Something I have started recently is telling Audrie we can do this the easy way or the hard way. You can let me brush your hair while sitting still and it will be over alot faster and it wont hurt as much. But if you pull away and scream it will take longer and hurt more. And this is with everything I am finding with her. Of course, she usually picks the hard way and I have found 2 year olds arent really logical thinkers.

I started attending a Bible study last week, "A Woman's Heart" by Beth Moore. God has really spoken to my heart about how  I am just like my two-year old. Gods word is showing me the easy way but oh so often I choose that hard way. He is saying. Lydia, if you would listen to me the first time, it would be the easy way, you wouldnt be so hurt. But because you chose the hard way, it hurts and it takes you longer to learn the lesson, sometimes I have to teach it to you a million times.

I found it interesting as I was reading the story of the Tower of Babel in our study how much it relates to this. After the flood, God tells Noah and his sons (Shem, Ham, Japeth) to multiply and scatter among the earth. Well, the people start building this tower and they want it high enough to reach the heavens. I thought this was why God confused the languages and scattered the people, but it wasnt. The people were building this tower so they would all be in one place and not be scattered around the world.

Easy Way: Be fruitful. Multiply. Scatter among the earth.
Hard Way: God made it happen by confusing languages.

Another lesson is this, Gods will is going to happen. The question to me is, Am I going to be part of His will? Am I going to be used by Him or is He going to have to use someone else because of my disobedience?

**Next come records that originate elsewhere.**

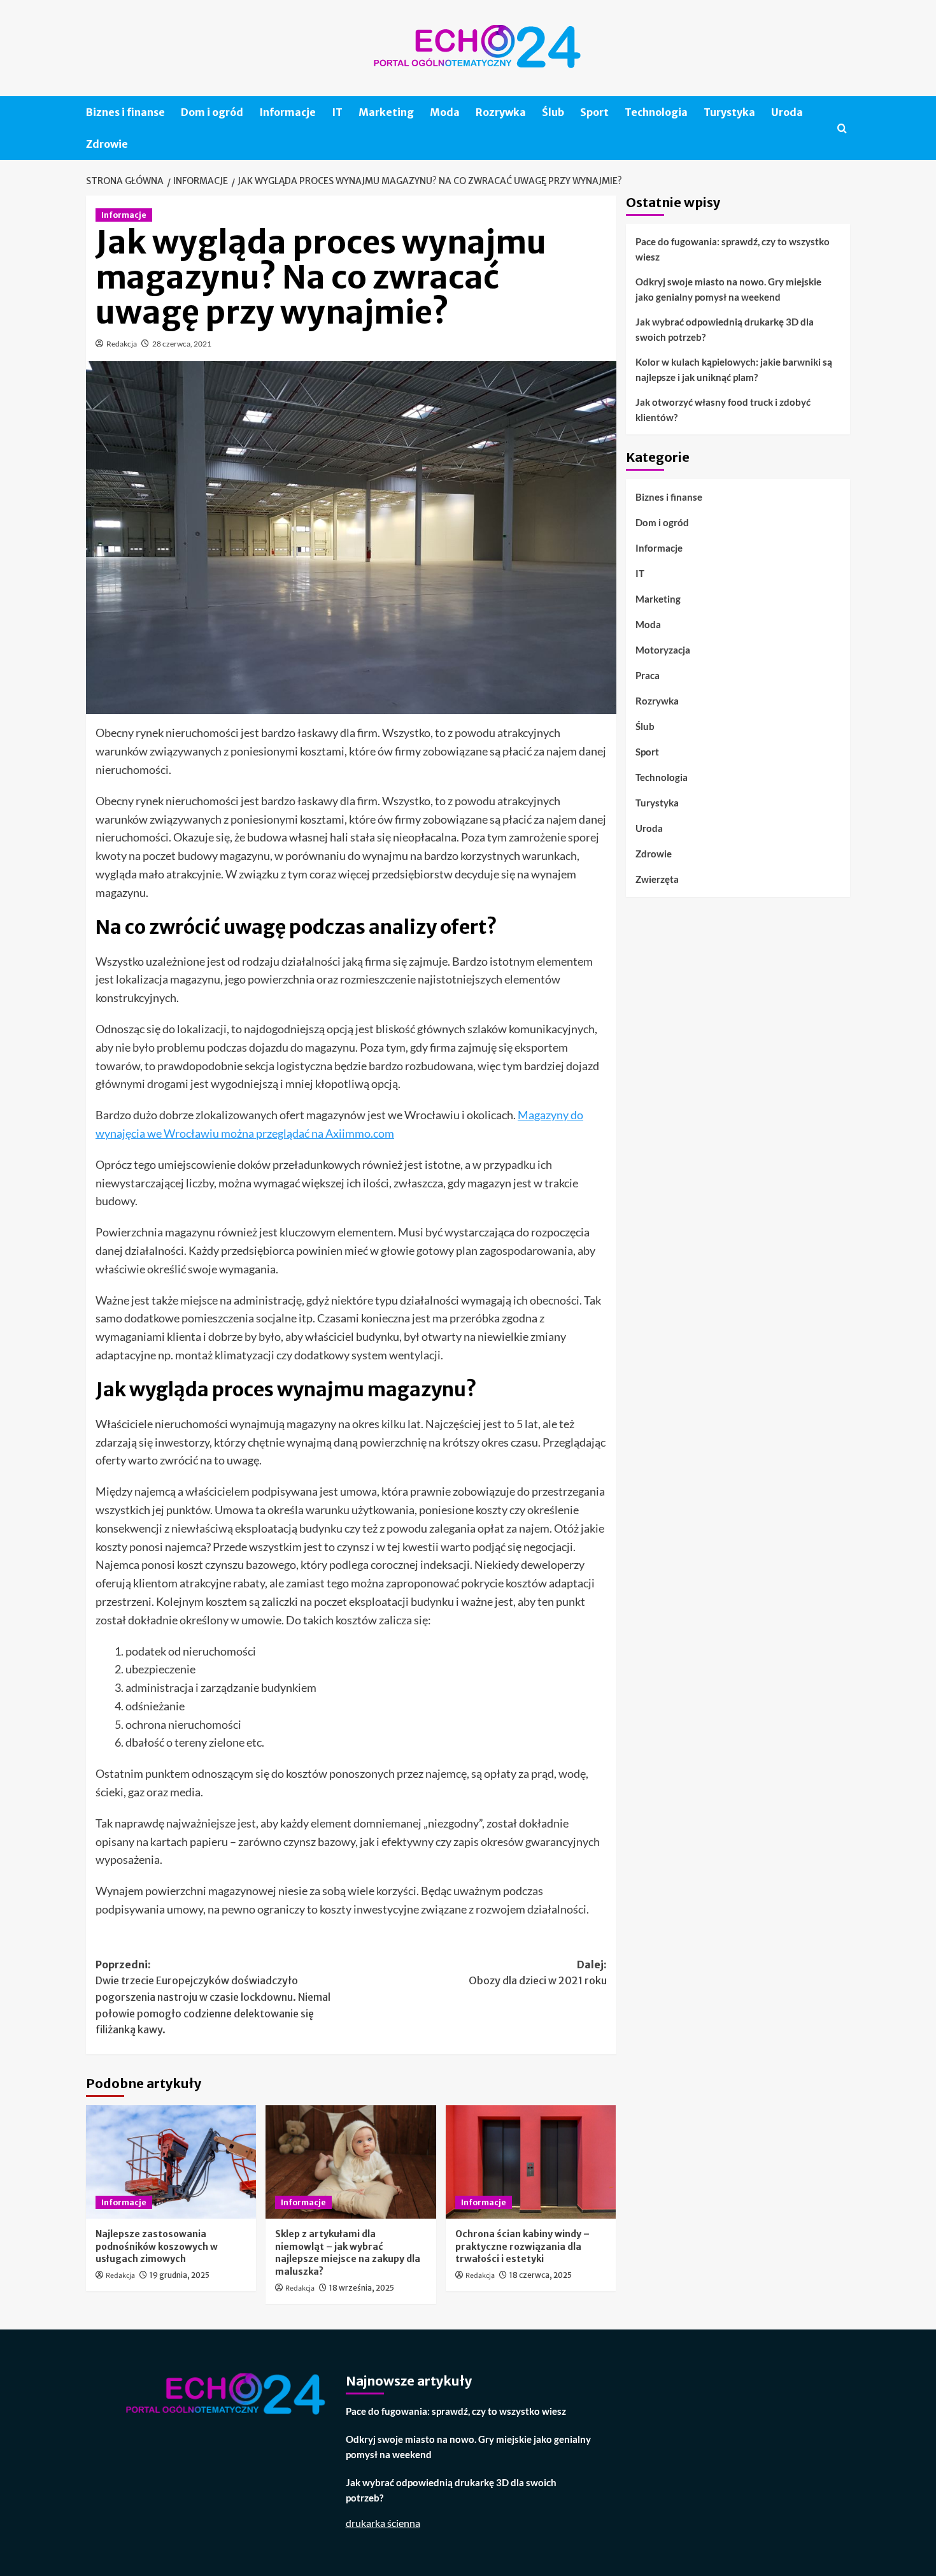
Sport (594, 112)
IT (337, 112)
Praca (647, 675)
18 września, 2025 (361, 2288)
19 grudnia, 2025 (179, 2275)
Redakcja (121, 343)
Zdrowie (107, 144)
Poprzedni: (213, 1997)
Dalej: (537, 1972)
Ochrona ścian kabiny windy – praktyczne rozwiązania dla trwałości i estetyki (522, 2246)
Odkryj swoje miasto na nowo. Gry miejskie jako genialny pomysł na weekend (728, 289)
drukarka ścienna (383, 2523)
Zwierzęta (657, 879)
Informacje (287, 112)
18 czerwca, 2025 (540, 2275)
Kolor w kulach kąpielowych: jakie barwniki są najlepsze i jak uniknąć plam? (733, 369)
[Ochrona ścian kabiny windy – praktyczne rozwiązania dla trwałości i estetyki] (531, 2162)
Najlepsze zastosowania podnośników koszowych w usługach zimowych (157, 2246)
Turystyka (729, 112)
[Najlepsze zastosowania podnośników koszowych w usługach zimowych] (171, 2162)
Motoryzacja (662, 649)
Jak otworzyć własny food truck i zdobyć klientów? (723, 409)
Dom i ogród (212, 112)
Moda (445, 112)
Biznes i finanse (125, 112)
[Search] (842, 128)
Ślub (553, 112)
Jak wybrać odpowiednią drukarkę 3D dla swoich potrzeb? (724, 329)
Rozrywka (501, 112)
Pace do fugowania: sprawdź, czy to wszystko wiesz (732, 249)
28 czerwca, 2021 (181, 343)
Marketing (386, 112)
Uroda (787, 112)
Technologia (656, 112)
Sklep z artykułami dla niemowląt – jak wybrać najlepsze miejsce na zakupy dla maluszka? (347, 2252)
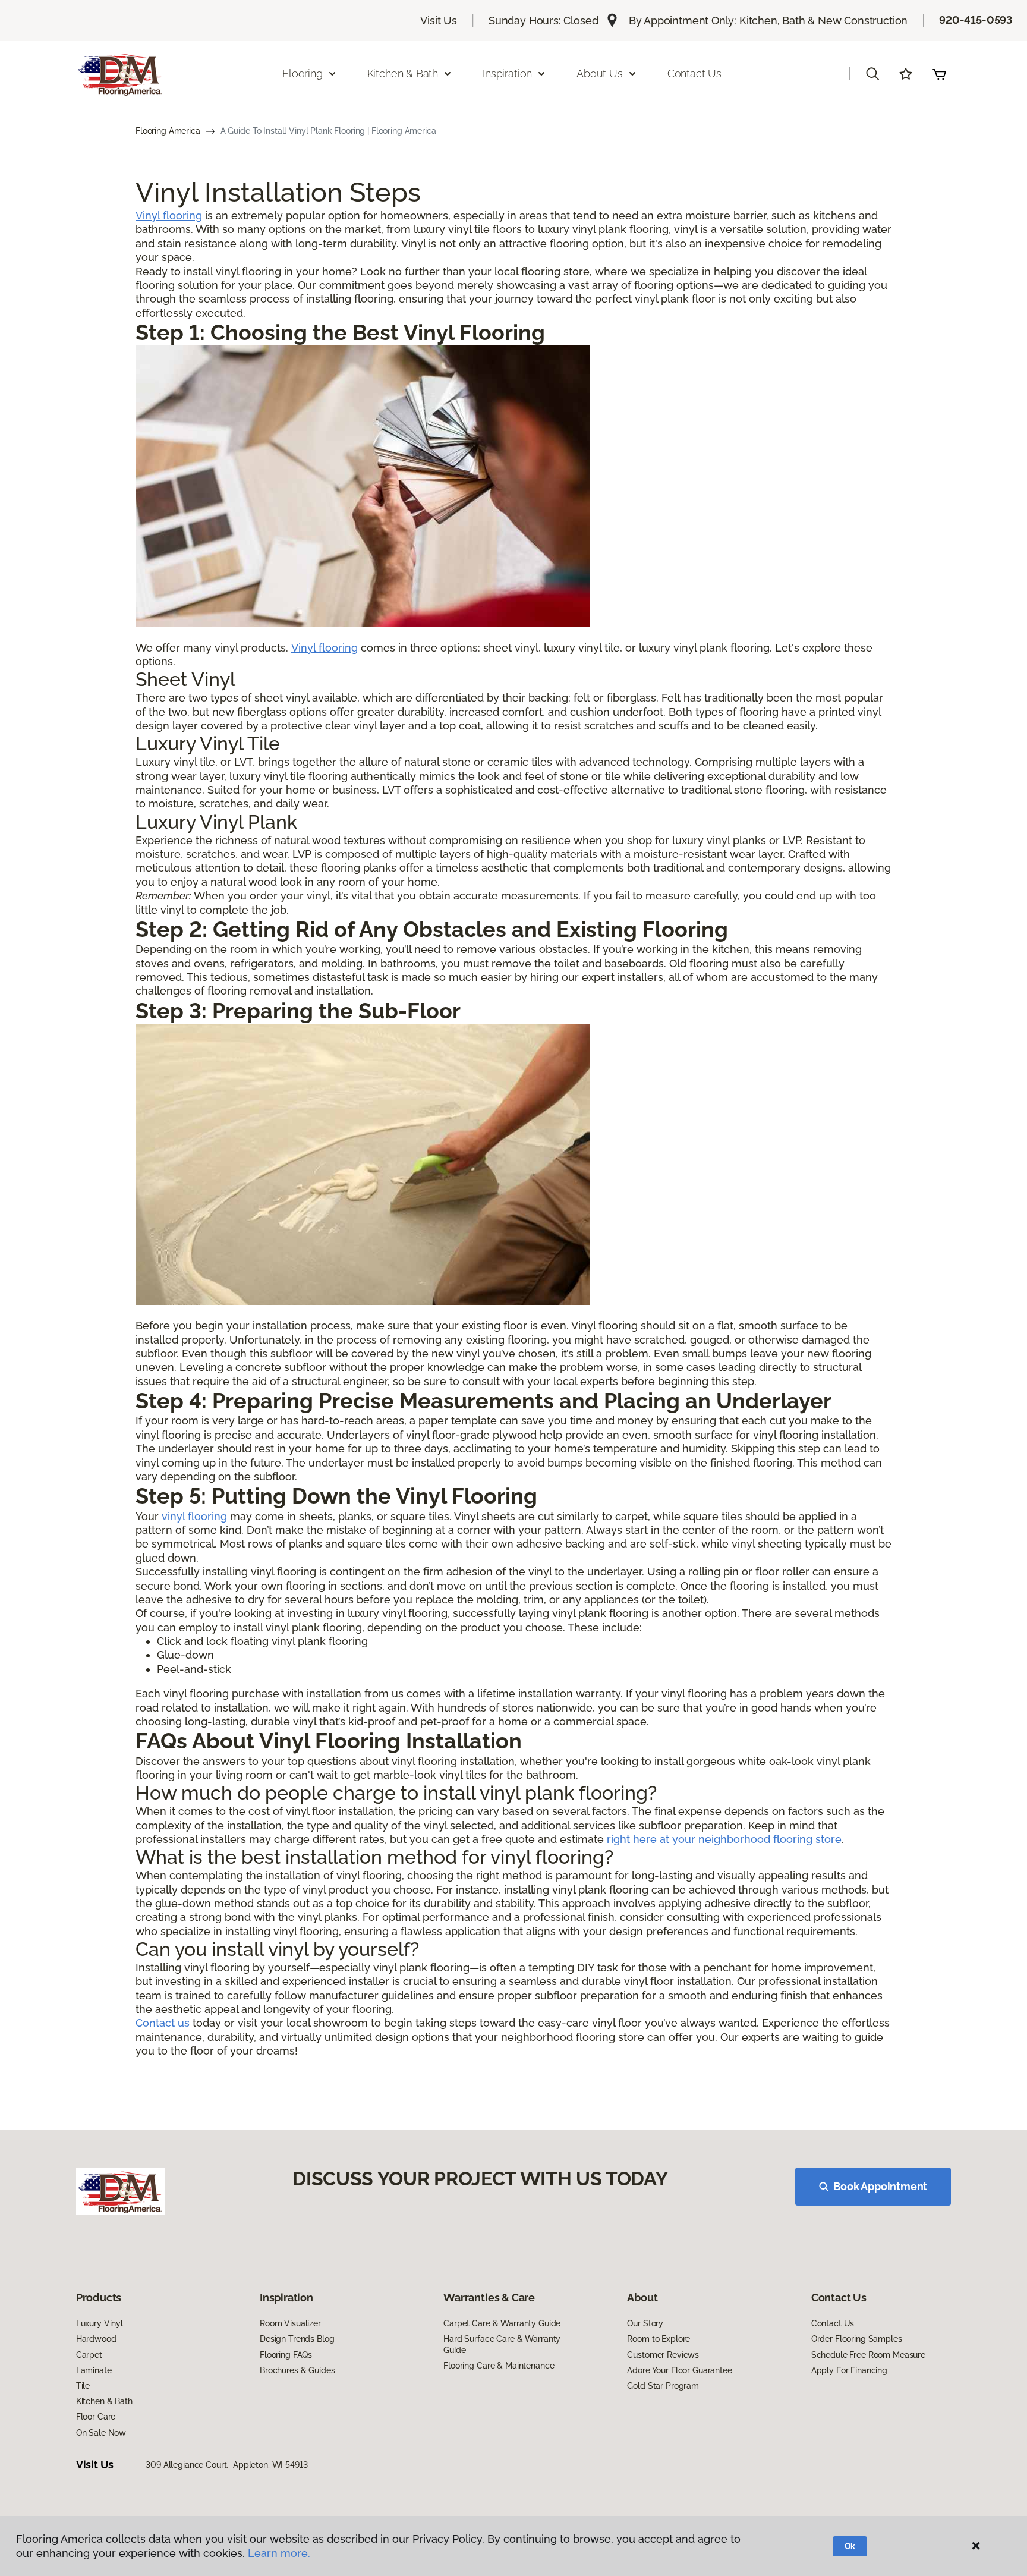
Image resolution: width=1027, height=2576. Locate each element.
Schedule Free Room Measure (868, 2355)
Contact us (163, 2023)
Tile (83, 2386)
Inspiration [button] (507, 73)
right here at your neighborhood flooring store (724, 1839)
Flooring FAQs (286, 2355)
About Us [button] (599, 73)
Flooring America (168, 131)
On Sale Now (101, 2432)
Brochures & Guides (297, 2370)
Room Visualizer (290, 2323)
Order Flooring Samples (856, 2339)
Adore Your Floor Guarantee (679, 2370)
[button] (872, 74)
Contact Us (694, 73)
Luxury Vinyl (99, 2323)
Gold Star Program (663, 2386)
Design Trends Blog (297, 2339)
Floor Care (96, 2416)
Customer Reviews (663, 2355)
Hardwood (96, 2339)
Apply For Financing (849, 2370)
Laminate (94, 2370)
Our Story (645, 2323)
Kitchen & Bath (104, 2401)
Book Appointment (880, 2186)
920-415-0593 (976, 20)
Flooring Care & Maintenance (498, 2365)
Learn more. (279, 2553)
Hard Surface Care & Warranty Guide (501, 2344)
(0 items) (939, 74)
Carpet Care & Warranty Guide (501, 2323)
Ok (850, 2546)
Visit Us (438, 20)
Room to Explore (658, 2339)
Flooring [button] (302, 73)
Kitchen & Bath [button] (402, 73)
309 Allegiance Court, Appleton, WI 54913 (226, 2465)
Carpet (89, 2355)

Remember the former things, those of long ago;
I am God, and there is no other;
I am God, and there is none like me.
10 I make known the end from the beginning,
from ancient times, what is still to come.
I say, ‘My purpose will stand,
and I will do all that I please.’
11 From the east I summon a bird of prey;
from a far-off land, a man to fulfill my purpose.
What I have said, that I will bring about;
what I have planned, that I will do.